Handle GZIP stream correctly
josvanroosmalen opened this issue · 7 comments
Internal Bugtrack reference: 42127
The next major version of MarkLogic Server will support HTTP Chunking and GZIP compression if requested by the request headers.
Some MarkLogic Java Client API unit tests are now failing against this latest MLS build.
Based on a first analysis:
- The Java Client API is always sending requests that it accepts GZIP (
accept-encoding: gzip) - The new server is going to respond with a GZIP. The current MLS version is ignoring this, so it sends an uncompressed stream.
- The Java Client API is producing undesired outcome, because it makes certain assumptions which are not true in case a GZIP stream is delivered. For example
body.contentLength()is frequently tested to see the response is empty or not. In case of GZIP this is always-1, so this test result in the wrong program flow.
The goal of this change is to get the Java Client API working with both uncompressed and compressed streams, so that all integration tests runs fine with the current build and next major release of the server.
I am working on a fix now.
Will need to review reasons for current implementation, as described above.
I'm thinking that only requests that return a large payload should be compressed with the rationale that compressing and decompressing small responses might degrade instead of improving performance.
One way to address this problem would be for the Java Client to submit the accept-encoding: gzip header only for requests that could return a large payload. The Java Client would omit that header for requests that always return a small payload.
Another way to address this problem would be for the REST API endpoint to control whether it compresses the response. In this approach, the REST API would need a response configuration pragma or builtin so it could enable or disable support for gzip.

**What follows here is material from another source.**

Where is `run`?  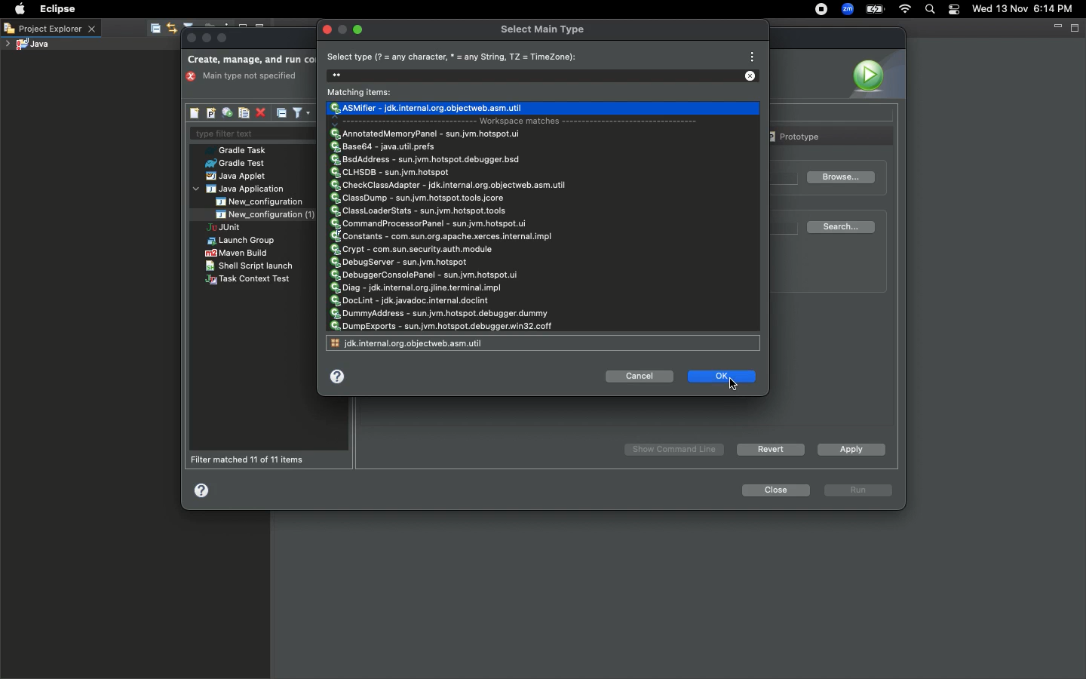
run is located at coordinates (859, 491).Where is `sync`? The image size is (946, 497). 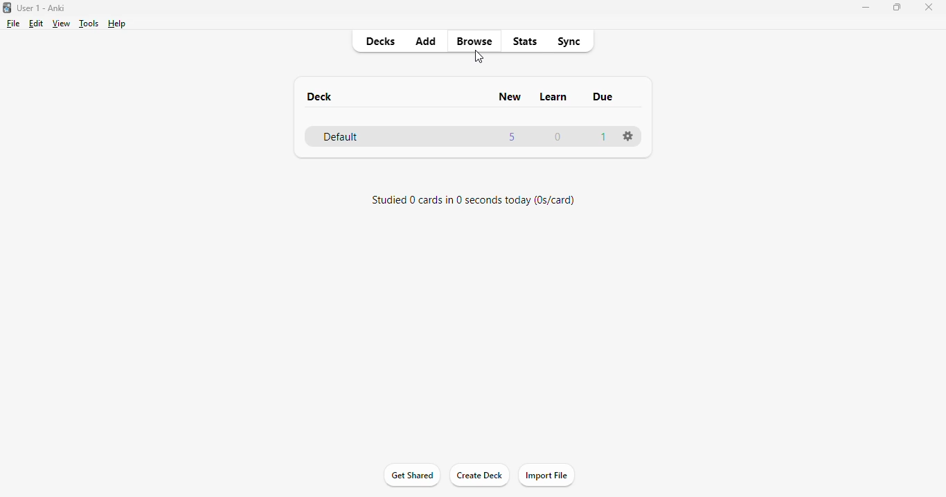
sync is located at coordinates (569, 42).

A third way to address the problem would be for the appserver to compress only if the response is larger than a minimum threshhold.
It's not always about efficiency of CPU/time. When dealing with egress in cloud environments, smaller compressed payloads can save money.
I made a MLS fix which does (until now) not require a Java API change to fix regression. The change is that we do not send content-encoding:gzip if the body is empty. In that case we do not sent this content-encoding but we sent content-length:0 instead. By doing this program flow within the client API works again, because if content-encodig:gzip is there, then it contains a body, and in OKHTTP the body.contentLength()=-1. If the body is empty then contentLength()==0. As long as the API checks contentLength!=0 for being body present, then this works because this both matches -1 (for GZIP) and positive values (unzipped). This goes wrong if the API is using contentLength > 0 but that seems not the case.
Also this solution seems to fit better the 'expectations' from clients. You can find multiple complains on internet for different server products which sends content-encoding:gzip followed by no-body. Other client/middleware/integration products seems to have problems with this. Also OKHttp has a problem with this, because the GZIPSource simply starts to try to read the GZIP header without checking it is there, causing IO exceptions.
I would propose to keep this ticket open until regression is confirmed fix. If still some Client API changes are needed we will use this ticket for this.
Ajit reported that the Java Client vs next major MLS fixed so we close this one now.